*Problem set*.
1. Print the financial regulation roundup word for word, from "NASDAQ OMX Group" to "NFA Notice I-14-19.".
2. Based on the financial regulation roundup, say yes or no to each statement, and quote the words that decide it: (a) The SEC approved the NASDAQ OMX BX proposal on August 20th. (b) The Second Circuit reversed the district court orders. (c) The National Futures Association itself issued the anti-money laundering advisories.
3. Go on with the financial regulation roundup, starting right after its final sentence.

International Swaps and Derivatives Association
2014 Credit Derivatives Definitions Launched
On August 21st, the International Swaps and Derivatives Association announced the launch of the ISDA 2014 Credit Derivatives Definitions Protocol. ISDA Press Release.
 
 
NASDAQ OMX Group
Market Maker Proposal Approved
On August 20th, the SEC approved NASDAQ OMX BX’s proposed amendment of the current BX Market Maker quoting obligations to adopt rules permitting BX Market Makers to act as Lead Market Makers (“LMMs”) provided the LMM meets certain obligations and quoting requirements. In addition, the proposal provides assigned LMMs with certain participation entitlements and provides Public Customers with priority when the Price/Time execution algorithm is in effect. SEC Release No. 34-72883.
 
 
National Futures Association
Anti-Money Laundering Advisories
On August 18th, the National Futures Association informed members of advisories issued by the Financial Crimes Enforcement Network concerning jurisdictions with anti-money laundering deficiencies and the development of a culture of Bank Secrecy Act compliance. NFA Notice I-14-19.
Judicial Developments
Mandatory FINRA Arbitration Rules May Be Superseded
On August 21st, the Second Circuit affirmed district court orders enjoining FINRA arbitrations. In these two consolidated cases, appellants sought review of district court orders which granted a financial services firm’s motion to enjoin a FINRA arbitration brought against the firm by a public financing authority. The Second Circuit held that in each case, the FINRA arbitration rules had been superseded by forum selection clauses requiring “all actions and proceedings” related to the transactions between the parties to be brought in court. Goldman, Sachs & Co. v. Golden Empire Sch. Fin. Auth.

*Dataset section*.
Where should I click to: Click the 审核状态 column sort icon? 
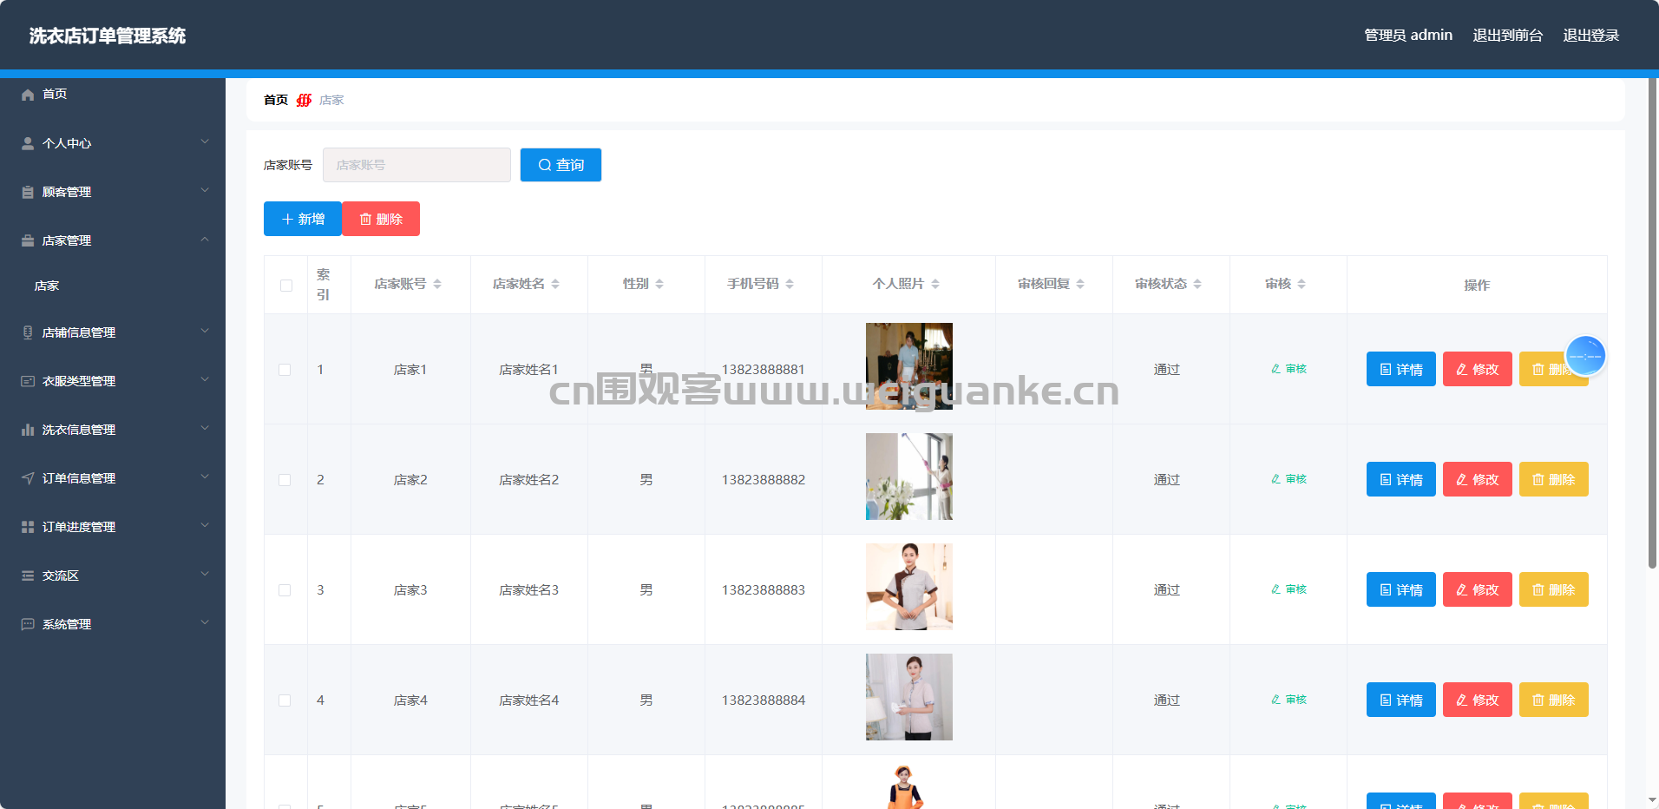(x=1197, y=284)
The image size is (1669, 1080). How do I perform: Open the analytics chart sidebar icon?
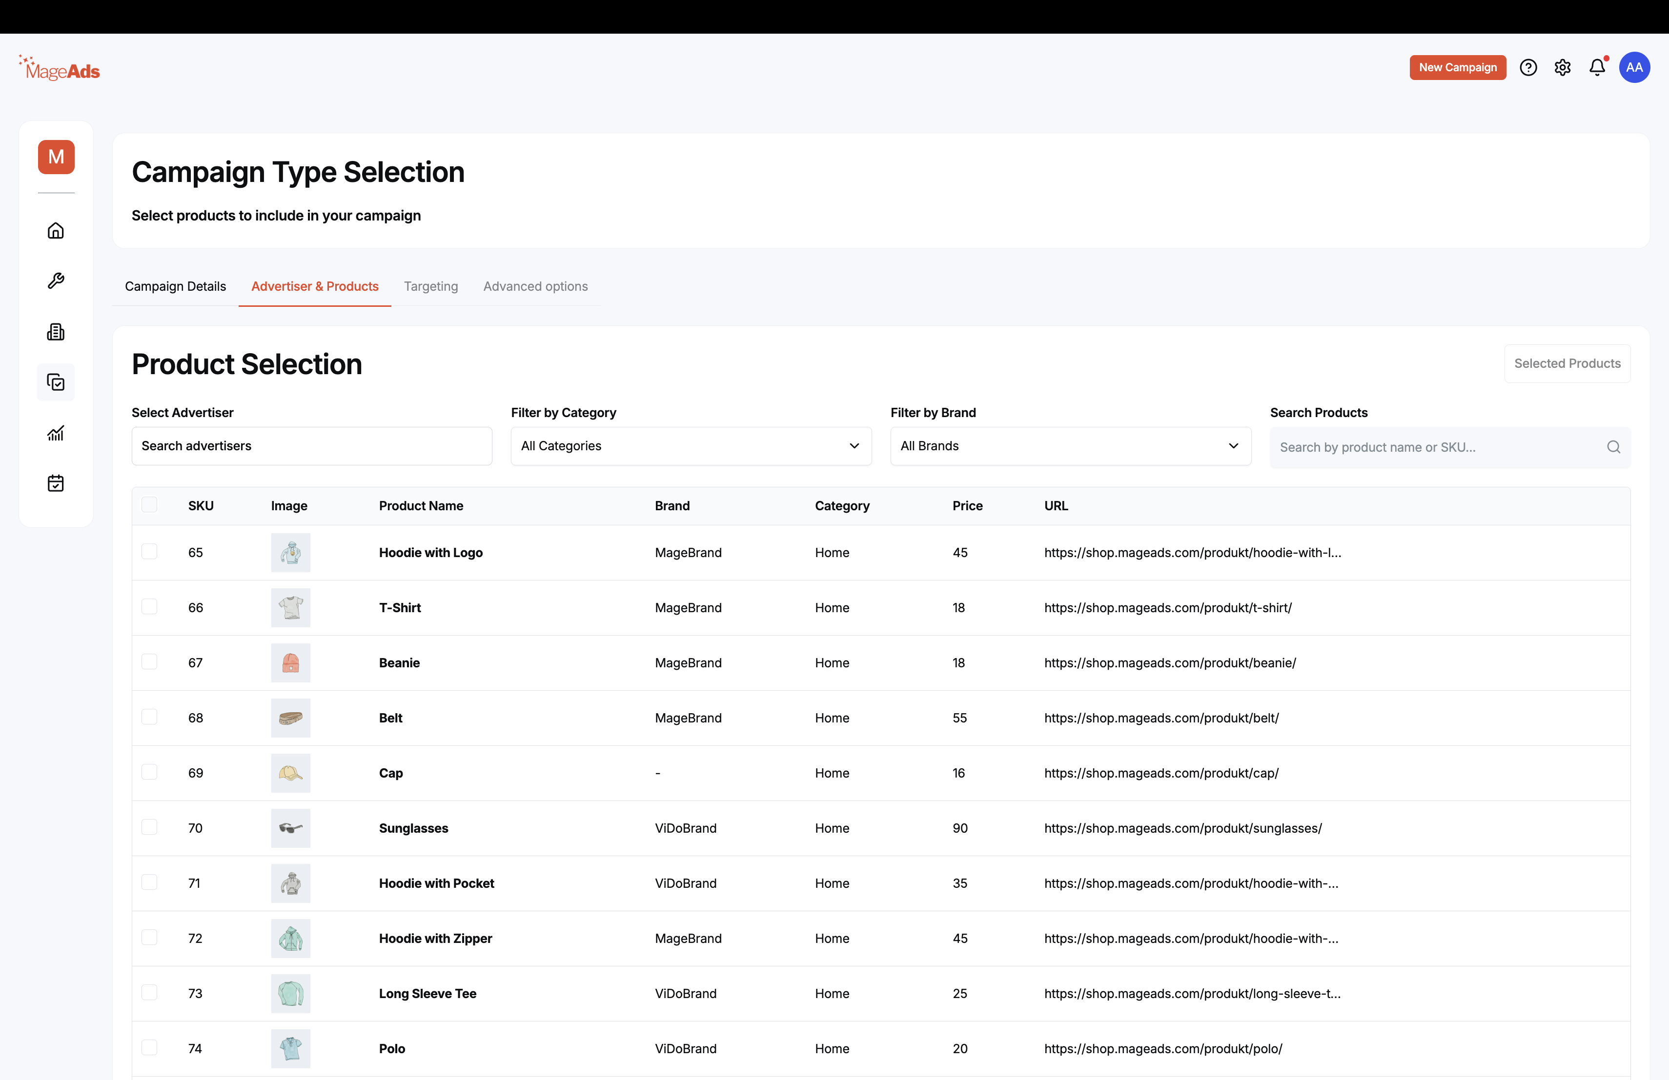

*Response list*.
1.
NASDAQ OMX Group
Market Maker Proposal Approved
On August 20th, the SEC approved NASDAQ OMX BX’s proposed amendment of the current BX Market Maker quoting obligations to adopt rules permitting BX Market Makers to act as Lead Market Makers (“LMMs”) provided the LMM meets certain obligations and quoting requirements. In addition, the proposal provides assigned LMMs with certain participation entitlements and provides Public Customers with priority when the Price/Time execution algorithm is in effect. SEC Release No. 34-72883.
 
 
National Futures Association
Anti-Money Laundering Advisories
On August 18th, the National Futures Association informed members of advisories issued by the Financial Crimes Enforcement Network concerning jurisdictions with anti-money laundering deficiencies and the development of a culture of Bank Secrecy Act compliance. NFA Notice I-14-19.

2.
(a) Yes: "On August 20th, the SEC approved NASDAQ OMX BX’s proposed amendment"
(b) No: "the Second Circuit affirmed district court orders enjoining FINRA arbitrations"
(c) No: "advisories issued by the Financial Crimes Enforcement Network"

3.
Domestic Injury Unnecessary for Private RICO Cases
On August 20th, the Second Circuit denied a petition seeking en banc review of a panel opinion which held that the Racketeer Influenced and Corrupt Organizations Act (“RICO”) can apply extraterritorially where, as here, liability or guilt could attach to extraterritorial conduct under the relevant RICO predicate. The European Community alleges that RJR Nabisco participated in a global money-laundering scheme with organized criminal groups in violation of RICO. Denying the petition for en banc review, the Court held that the plaintiffs are not required to plead that their alleged injuries actually occurred in the United States. European Community v. RJR Nabisco. View the amended panel opinion here.  
 
 
Dismissal of VW Short-Squeeze Suit is Affirmed
On August 15th, the Second Circuit affirmed the dismissal of a securities fraud lawsuit stemming from Porsche’s attempt to takeover Volkswagen. Plaintiffs purchased securities-based swaps pegged to the price of Volkswagen shares. They alleged that defendants made fraudulent statements and took deceptive actions to conceal Porsche’s intention to takeover VW in violation of Section 10(b) of the Securities Exchange Act. Applying the Supreme Court’s analysis in Morrison v. National Australia Bank Ltd., 561 U.S. 247 (2010), and its own precedent in Absolute Activist Value Master Fund Ltd. v. Ficeto, 677 F.3d 60 (2d Cir. 2012), the Court held that the relevant actions in this case were so predominantly German as to compel the conclusion that the complaint fails to invoke Section 10(b) in a manner consistent with the presumption against extraterritoriality. The Court noted the extremely fact intensive nature of cases involving the extraterritorial application of Section 10(b) and declined to draw a bright-line test for when the application of Section 10(b) will be considered extraterritorial. Because the Court recognized that plaintiffs might be able to draft an amended complaints that would invoke a domestic application of Section 10(b), the case was remanded to allow the district court to entertain a motion to amend the complaint. Parkcentral Global Hub Ltd. v. Porsche Automobile Holdings SE.
Industry News
Unmasking Counterparties
On August 21st, Risk.net summarized a letter sent to the Financial Stability Board signed by SEC Chair Mary Jo White on behalf of the OTC Derivatives Regulators Group. The letter asks the FSB to unambiguously request countries to remove privacy laws requiring firms to mask counterparty identification information. Unmasking.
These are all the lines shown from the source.